#### What you need to do
In the material below, the required lines run from the one containing "Check the box for row KON02137" through the one containing "Click the 'USM Test Range, MS' label". Copy those lines exactly, ends included, and nothing else.

#### Material for this task
[Start of section]
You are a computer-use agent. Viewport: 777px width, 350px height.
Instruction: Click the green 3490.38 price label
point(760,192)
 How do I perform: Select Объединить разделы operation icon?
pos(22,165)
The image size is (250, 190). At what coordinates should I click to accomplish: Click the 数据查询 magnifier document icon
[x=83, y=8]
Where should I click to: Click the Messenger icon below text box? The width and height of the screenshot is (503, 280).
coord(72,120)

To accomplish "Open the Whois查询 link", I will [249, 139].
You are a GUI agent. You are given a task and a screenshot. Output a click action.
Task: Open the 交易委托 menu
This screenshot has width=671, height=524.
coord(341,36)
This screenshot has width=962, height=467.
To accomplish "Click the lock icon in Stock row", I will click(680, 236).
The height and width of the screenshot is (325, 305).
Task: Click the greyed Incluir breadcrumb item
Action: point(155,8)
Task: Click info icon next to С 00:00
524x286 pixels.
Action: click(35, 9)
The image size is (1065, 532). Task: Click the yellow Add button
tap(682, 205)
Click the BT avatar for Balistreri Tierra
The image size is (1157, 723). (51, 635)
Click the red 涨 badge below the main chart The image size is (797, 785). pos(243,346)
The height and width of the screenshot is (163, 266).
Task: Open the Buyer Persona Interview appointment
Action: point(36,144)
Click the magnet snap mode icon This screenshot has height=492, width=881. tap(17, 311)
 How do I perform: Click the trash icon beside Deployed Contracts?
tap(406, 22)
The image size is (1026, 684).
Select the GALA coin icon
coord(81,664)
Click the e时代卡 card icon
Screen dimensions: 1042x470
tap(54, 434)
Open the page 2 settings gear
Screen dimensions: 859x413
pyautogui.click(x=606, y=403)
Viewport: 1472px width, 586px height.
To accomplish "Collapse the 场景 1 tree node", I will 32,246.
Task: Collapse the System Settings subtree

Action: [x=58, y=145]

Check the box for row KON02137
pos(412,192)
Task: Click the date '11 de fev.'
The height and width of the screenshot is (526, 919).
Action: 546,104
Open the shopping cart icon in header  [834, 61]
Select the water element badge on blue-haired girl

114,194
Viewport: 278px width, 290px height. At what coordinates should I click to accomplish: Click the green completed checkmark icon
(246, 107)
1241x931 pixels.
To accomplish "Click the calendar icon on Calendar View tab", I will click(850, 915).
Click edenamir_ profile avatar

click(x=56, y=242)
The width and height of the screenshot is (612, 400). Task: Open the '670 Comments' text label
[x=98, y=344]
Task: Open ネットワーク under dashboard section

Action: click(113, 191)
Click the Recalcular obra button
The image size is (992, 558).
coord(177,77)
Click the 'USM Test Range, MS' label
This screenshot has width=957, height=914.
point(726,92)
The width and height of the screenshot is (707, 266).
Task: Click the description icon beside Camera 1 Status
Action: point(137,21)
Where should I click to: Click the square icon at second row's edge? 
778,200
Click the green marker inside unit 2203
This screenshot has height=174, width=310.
[End of section]
#### Solution for this exercise
Check the box for row KON02137
pos(412,192)
Task: Click the date '11 de fev.'
The height and width of the screenshot is (526, 919).
Action: 546,104
Open the shopping cart icon in header  [834, 61]
Select the water element badge on blue-haired girl

114,194
Viewport: 278px width, 290px height. At what coordinates should I click to accomplish: Click the green completed checkmark icon
(246, 107)
1241x931 pixels.
To accomplish "Click the calendar icon on Calendar View tab", I will click(850, 915).
Click edenamir_ profile avatar

click(x=56, y=242)
The width and height of the screenshot is (612, 400). Task: Open the '670 Comments' text label
[x=98, y=344]
Task: Open ネットワーク under dashboard section

Action: click(113, 191)
Click the Recalcular obra button
The image size is (992, 558).
coord(177,77)
Click the 'USM Test Range, MS' label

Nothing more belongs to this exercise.